Wednesday, January 26, 2011

Comfort Food: Meatloaf and Merlot

Meatloaf is misunderstood. I know, because until Doug came along, I wouldn't have touched the stuff with a ten-foot pole. But, in his quest to make me a little less rigid when it comes to food preferences, he encouraged me to try his meatloaf. Here's the secret they don't tell you (or at least I never put it together): if you do it right, meatloaf is one big meatball. It can be tender and juicy, lightly bound by egg and bread crumbs, spiced with oregano and garlic salt, and with that hint of sweetness from the ketchup. 
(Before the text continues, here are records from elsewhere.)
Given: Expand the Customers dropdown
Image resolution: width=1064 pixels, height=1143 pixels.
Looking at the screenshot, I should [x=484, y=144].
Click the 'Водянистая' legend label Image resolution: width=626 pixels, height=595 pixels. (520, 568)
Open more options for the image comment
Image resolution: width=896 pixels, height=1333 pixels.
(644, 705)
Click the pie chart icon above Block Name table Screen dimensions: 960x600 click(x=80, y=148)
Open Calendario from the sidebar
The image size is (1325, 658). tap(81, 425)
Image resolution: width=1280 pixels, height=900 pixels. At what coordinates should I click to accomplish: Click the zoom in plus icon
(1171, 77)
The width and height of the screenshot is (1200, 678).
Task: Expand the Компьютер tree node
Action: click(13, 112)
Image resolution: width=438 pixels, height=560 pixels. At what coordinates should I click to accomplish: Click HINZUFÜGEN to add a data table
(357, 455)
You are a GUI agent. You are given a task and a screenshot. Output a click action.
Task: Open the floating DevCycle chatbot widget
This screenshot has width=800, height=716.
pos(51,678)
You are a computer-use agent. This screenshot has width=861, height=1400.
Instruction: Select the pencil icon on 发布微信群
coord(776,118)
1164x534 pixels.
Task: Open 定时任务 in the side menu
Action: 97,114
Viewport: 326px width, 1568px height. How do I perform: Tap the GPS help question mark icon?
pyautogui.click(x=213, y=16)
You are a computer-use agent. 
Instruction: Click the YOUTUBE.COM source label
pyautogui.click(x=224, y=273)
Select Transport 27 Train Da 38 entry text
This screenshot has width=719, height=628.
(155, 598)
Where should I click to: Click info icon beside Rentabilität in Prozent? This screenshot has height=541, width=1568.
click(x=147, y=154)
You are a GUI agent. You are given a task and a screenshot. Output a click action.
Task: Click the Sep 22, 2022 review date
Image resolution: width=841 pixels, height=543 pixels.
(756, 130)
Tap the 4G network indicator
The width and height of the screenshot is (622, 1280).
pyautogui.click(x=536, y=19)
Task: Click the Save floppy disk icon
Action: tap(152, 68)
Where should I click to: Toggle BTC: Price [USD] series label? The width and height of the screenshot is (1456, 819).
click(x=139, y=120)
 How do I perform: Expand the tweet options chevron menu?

Let me also say the classic version is still the best. Recently, it was my job to make the meatloaf and I looked over some recipes online before turning back to Doug's recipe, tweaked bit by bit over the years. Sure, I could soak bread in milk for the binder (but if you've ever seen me in the kitchen, you know I'm not willing to do those kinds of time-consuming tasks). I could make a red sauce to replace the ketchup. But, why not stick with the tried and true? It tastes just as good.

If meatloaf is the ultimate comfort food, merlot might be the ultimate comfort wine. The last two times we ate meatloaf, we served it with a merlot from Vincent Arroyo. (If you've been following along, you know that we fell in love with this winery on our honeymoon and get a shipment of their wine every fall.) Their merlot is velvety and oh-so-balanced, with a hint of earth and something floral on the nose. You know what it tastes like? Red wine. Good, satisfying red wine. No fuss, no pretension.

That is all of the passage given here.